**What the exercise asks**
Copy out the entire listing below exactly, but without its pictures.

**Data excerpts**

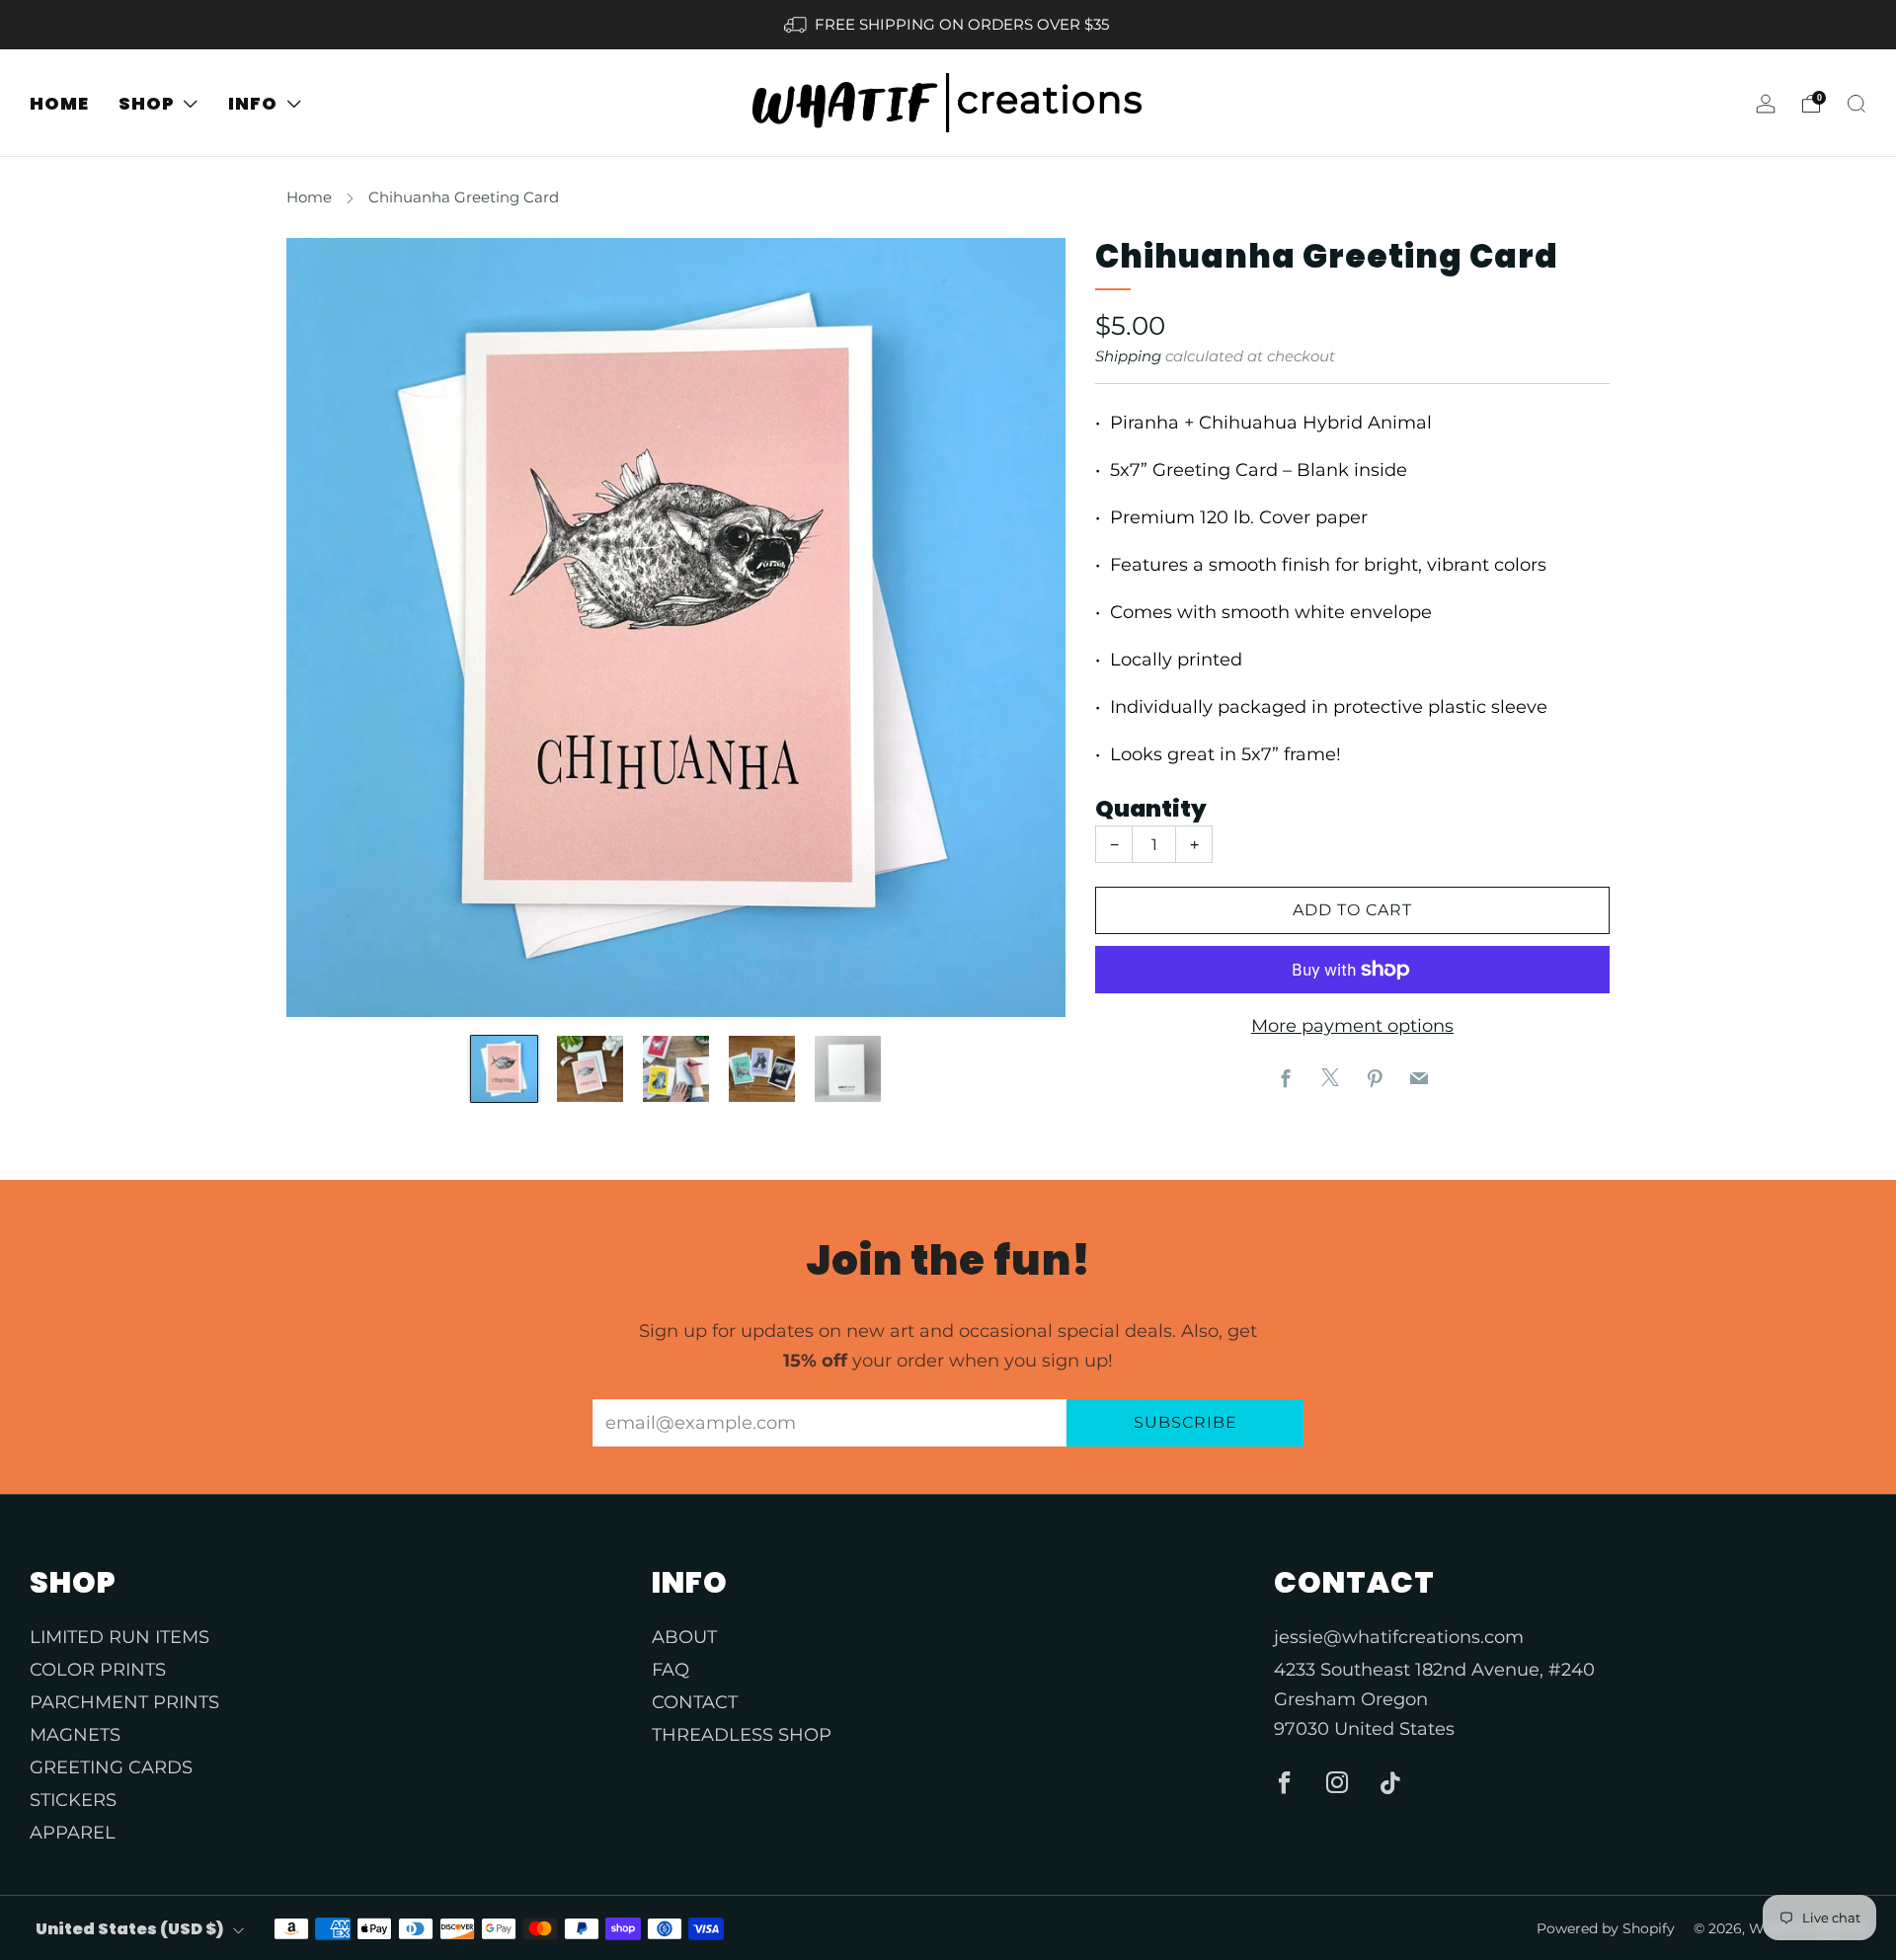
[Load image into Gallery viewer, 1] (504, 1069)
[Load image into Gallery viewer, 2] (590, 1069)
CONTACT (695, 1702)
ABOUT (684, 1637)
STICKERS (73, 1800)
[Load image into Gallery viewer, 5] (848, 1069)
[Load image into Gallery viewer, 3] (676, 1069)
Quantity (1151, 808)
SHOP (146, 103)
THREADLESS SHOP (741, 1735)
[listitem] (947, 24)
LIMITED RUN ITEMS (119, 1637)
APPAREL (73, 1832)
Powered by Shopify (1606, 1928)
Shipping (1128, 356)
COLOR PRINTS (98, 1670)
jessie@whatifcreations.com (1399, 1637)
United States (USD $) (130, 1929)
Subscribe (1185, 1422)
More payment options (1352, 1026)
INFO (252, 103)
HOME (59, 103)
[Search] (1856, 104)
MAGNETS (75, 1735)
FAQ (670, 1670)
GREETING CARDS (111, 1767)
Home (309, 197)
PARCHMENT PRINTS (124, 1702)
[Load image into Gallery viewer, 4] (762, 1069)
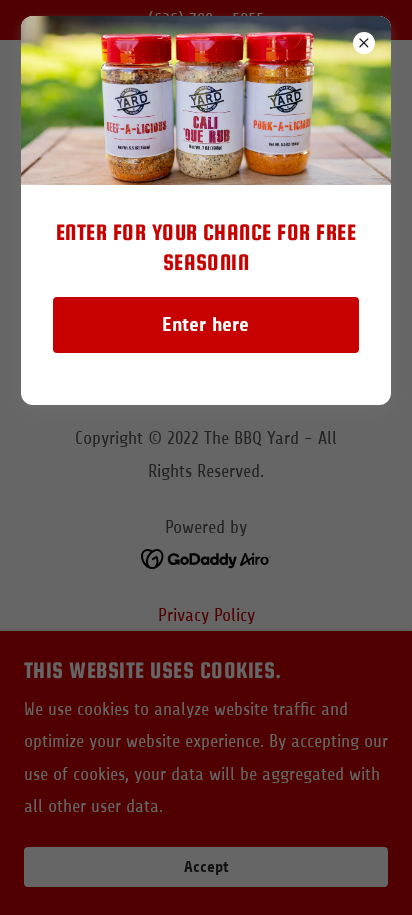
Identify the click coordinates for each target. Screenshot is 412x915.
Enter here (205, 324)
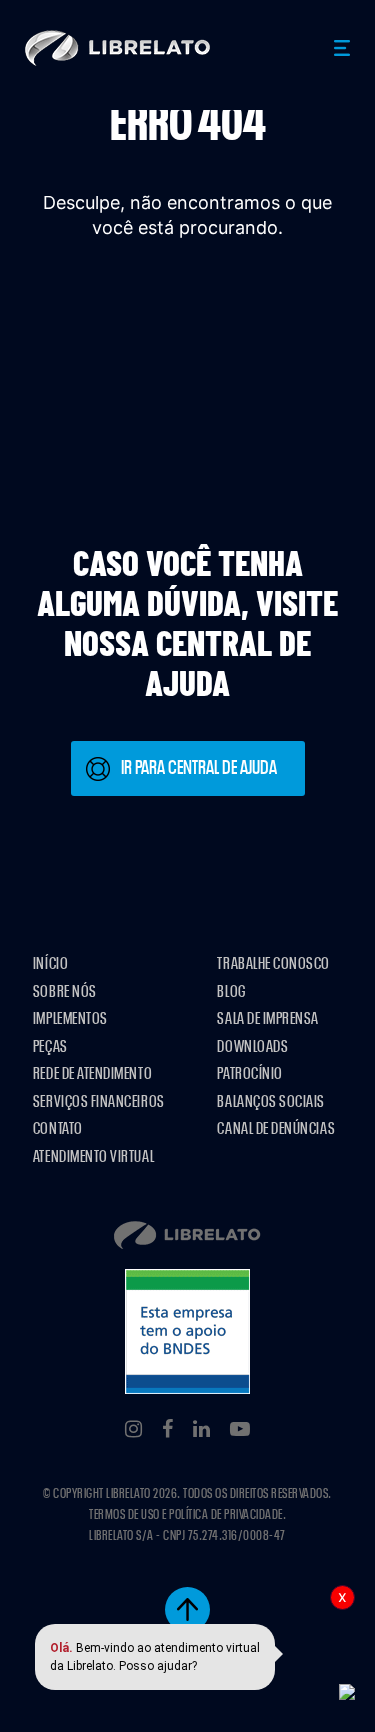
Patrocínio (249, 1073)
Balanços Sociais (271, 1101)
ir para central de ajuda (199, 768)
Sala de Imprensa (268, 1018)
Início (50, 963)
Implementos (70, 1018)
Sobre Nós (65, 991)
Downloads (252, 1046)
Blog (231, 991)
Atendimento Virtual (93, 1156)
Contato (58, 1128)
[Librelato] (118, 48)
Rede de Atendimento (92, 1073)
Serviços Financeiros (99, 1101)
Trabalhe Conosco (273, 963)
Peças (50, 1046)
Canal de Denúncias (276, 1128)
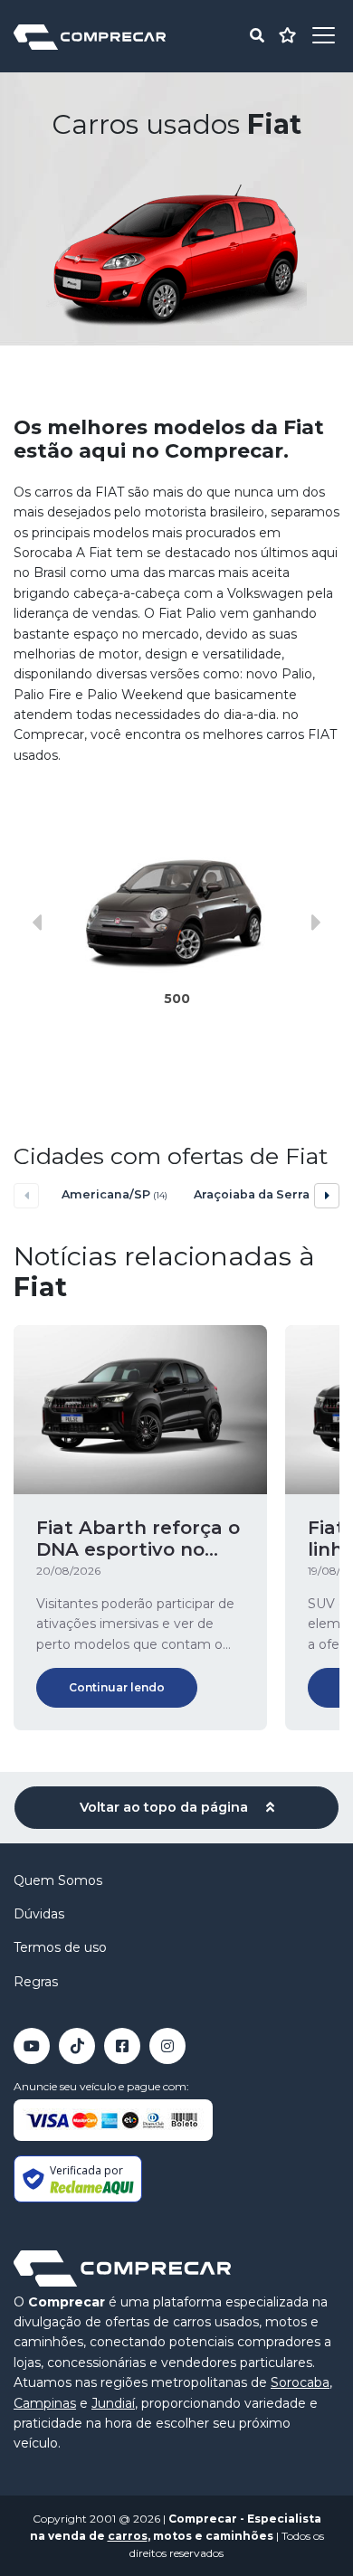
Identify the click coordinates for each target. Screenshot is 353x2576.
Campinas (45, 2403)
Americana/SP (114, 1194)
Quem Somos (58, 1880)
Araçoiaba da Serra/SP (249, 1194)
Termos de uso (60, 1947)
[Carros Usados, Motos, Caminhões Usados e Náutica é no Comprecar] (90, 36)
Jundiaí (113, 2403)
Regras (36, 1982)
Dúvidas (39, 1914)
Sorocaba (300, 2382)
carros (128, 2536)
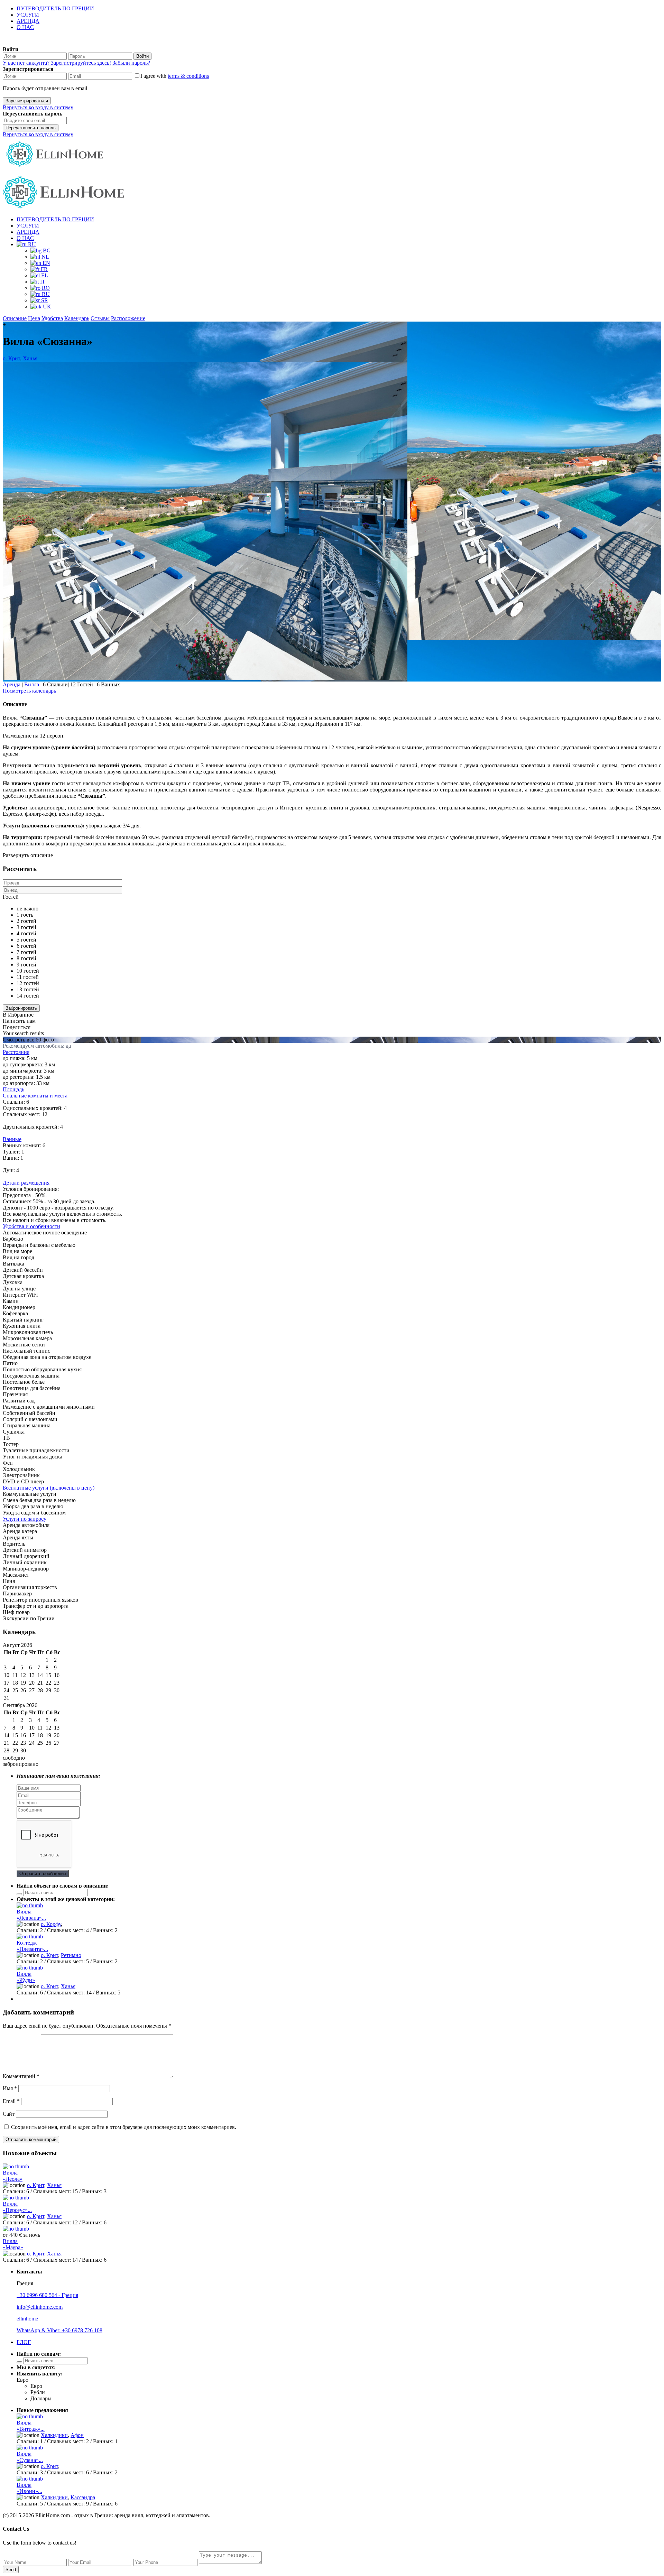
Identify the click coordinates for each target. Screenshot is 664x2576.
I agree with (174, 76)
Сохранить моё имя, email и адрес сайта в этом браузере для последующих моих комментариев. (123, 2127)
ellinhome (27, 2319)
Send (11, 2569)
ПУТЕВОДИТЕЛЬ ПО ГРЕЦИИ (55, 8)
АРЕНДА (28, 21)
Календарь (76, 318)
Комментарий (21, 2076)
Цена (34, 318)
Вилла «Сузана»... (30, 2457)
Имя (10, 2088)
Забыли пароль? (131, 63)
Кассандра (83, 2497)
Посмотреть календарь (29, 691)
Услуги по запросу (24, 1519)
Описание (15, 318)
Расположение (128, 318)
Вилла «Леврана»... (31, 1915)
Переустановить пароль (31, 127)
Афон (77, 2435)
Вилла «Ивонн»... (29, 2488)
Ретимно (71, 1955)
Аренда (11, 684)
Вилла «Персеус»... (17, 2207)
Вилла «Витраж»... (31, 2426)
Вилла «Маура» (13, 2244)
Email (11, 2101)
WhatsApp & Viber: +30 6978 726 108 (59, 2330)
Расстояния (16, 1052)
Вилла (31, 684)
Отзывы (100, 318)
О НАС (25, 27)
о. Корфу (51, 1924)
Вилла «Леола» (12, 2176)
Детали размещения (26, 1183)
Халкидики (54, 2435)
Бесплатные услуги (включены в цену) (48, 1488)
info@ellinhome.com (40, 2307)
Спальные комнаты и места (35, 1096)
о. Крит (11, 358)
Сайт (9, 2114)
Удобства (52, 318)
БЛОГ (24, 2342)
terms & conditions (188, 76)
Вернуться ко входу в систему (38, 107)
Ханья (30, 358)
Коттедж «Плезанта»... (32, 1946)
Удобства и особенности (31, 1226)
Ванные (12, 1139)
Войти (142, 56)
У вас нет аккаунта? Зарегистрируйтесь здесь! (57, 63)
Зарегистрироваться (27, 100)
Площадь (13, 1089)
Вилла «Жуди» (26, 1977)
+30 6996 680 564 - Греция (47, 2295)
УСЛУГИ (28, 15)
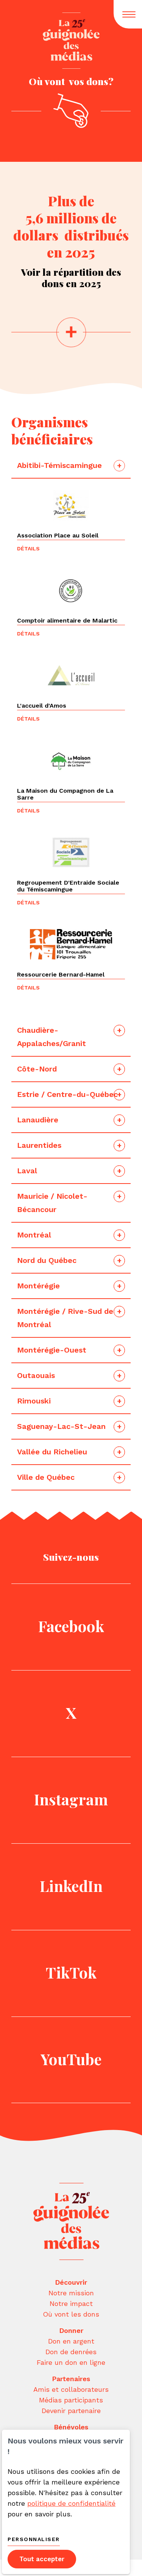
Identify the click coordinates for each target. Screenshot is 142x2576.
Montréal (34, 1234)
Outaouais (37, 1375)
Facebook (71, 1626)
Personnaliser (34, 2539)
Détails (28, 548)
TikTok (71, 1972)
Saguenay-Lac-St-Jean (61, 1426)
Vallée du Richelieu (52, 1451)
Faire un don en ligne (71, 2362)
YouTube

**Exercise output**
[Load image into Gallery viewer, 1] (504, 1069)
[Load image into Gallery viewer, 2] (590, 1069)
CONTACT (695, 1702)
ABOUT (684, 1637)
STICKERS (73, 1800)
[Load image into Gallery viewer, 5] (848, 1069)
[Load image into Gallery viewer, 3] (676, 1069)
Quantity (1151, 808)
SHOP (146, 103)
THREADLESS SHOP (741, 1735)
[listitem] (947, 24)
LIMITED RUN ITEMS (119, 1637)
APPAREL (73, 1832)
Powered by Shopify (1606, 1928)
Shipping (1128, 356)
COLOR PRINTS (98, 1670)
jessie@whatifcreations.com (1399, 1637)
United States (USD $) (130, 1929)
Subscribe (1185, 1422)
More payment options (1352, 1026)
INFO (252, 103)
HOME (59, 103)
[Search] (1856, 104)
MAGNETS (75, 1735)
FAQ (670, 1670)
GREETING CARDS (111, 1767)
Home (309, 197)
PARCHMENT PRINTS (124, 1702)
[Load image into Gallery viewer, 4] (762, 1069)
Identify the click coordinates for each target. Screenshot is 412x915.
Enter here (205, 324)
Patrocínio (249, 1073)
Balanços Sociais (271, 1101)
ir para central de ajuda (199, 768)
Sala de Imprensa (268, 1018)
Início (50, 963)
Implementos (70, 1018)
Sobre Nós (65, 991)
Downloads (252, 1046)
Blog (231, 991)
Atendimento Virtual (93, 1156)
Contato (58, 1128)
[Librelato] (118, 48)
Rede de Atendimento (92, 1073)
Serviços Financeiros (99, 1101)
Trabalhe Conosco (273, 963)
Peças (50, 1046)
Canal de Denúncias (276, 1128)
Identify the click coordinates for each target. Screenshot is 353x2576.
Campinas (45, 2403)
Americana/SP (114, 1194)
Quem Somos (58, 1880)
Araçoiaba da Serra/SP (249, 1194)
Termos de uso (60, 1947)
[Carros Usados, Motos, Caminhões Usados e Náutica é no Comprecar] (90, 36)
Jundiaí (113, 2403)
Regras (36, 1982)
Dúvidas (39, 1914)
Sorocaba (300, 2382)
carros (128, 2536)
Identify the click coordinates for each target. Screenshot is 664x2576.
I agree with (174, 76)
Сохранить моё имя, email и адрес сайта в этом браузере для последующих моих комментариев. (123, 2127)
ellinhome (27, 2319)
Send (11, 2569)
ПУТЕВОДИТЕЛЬ ПО ГРЕЦИИ (55, 8)
АРЕНДА (28, 21)
Календарь (76, 318)
Комментарий (21, 2076)
Цена (34, 318)
Вилла «Сузана»... (30, 2457)
Имя (10, 2088)
Забыли пароль? (131, 63)
Кассандра (83, 2497)
Посмотреть календарь (29, 691)
Услуги по запросу (24, 1519)
Описание (15, 318)
Расположение (128, 318)
Вилла «Леврана»... (31, 1915)
Переустановить пароль (31, 127)
Афон (77, 2435)
Вилла «Ивонн»... (29, 2488)
Ретимно (71, 1955)
Аренда (11, 684)
Вилла «Персеус»... (17, 2207)
Вилла «Витраж»... (31, 2426)
Вилла «Маура» (13, 2244)
Email (11, 2101)
WhatsApp & Viber: +30 6978 726 108 (59, 2330)
Расстояния (16, 1052)
Вилла (31, 684)
Отзывы (100, 318)
О НАС (25, 27)
о. Корфу (51, 1924)
Вилла «Леола» (12, 2176)
Детали размещения (26, 1183)
Халкидики (54, 2435)
Бесплатные услуги (включены в цену) (48, 1488)
info@ellinhome.com (40, 2307)
Спальные комнаты и места (35, 1096)
о. Крит (11, 358)
Сайт (9, 2114)
Удобства (52, 318)
БЛОГ (24, 2342)
terms & conditions (188, 76)
Вернуться ко входу в систему (38, 107)
Ханья (30, 358)
Коттедж «Плезанта»... (32, 1946)
Удобства и особенности (31, 1226)
Ванные (12, 1139)
Войти (142, 56)
У вас нет аккаунта? Зарегистрируйтесь здесь! (57, 63)
Зарегистрироваться (27, 100)
Площадь (13, 1089)
Вилла «Жуди» (26, 1977)
+30 6996 680 564 - Греция (47, 2295)
УСЛУГИ (28, 15)
Identify the click coordinates for each target. Screenshot is 142x2576.
Montréal (34, 1234)
Outaouais (37, 1375)
Facebook (71, 1626)
Personnaliser (34, 2539)
Détails (28, 548)
TikTok (71, 1972)
Saguenay-Lac-St-Jean (61, 1426)
Vallée du Richelieu (52, 1451)
Faire un don en ligne (71, 2362)
YouTube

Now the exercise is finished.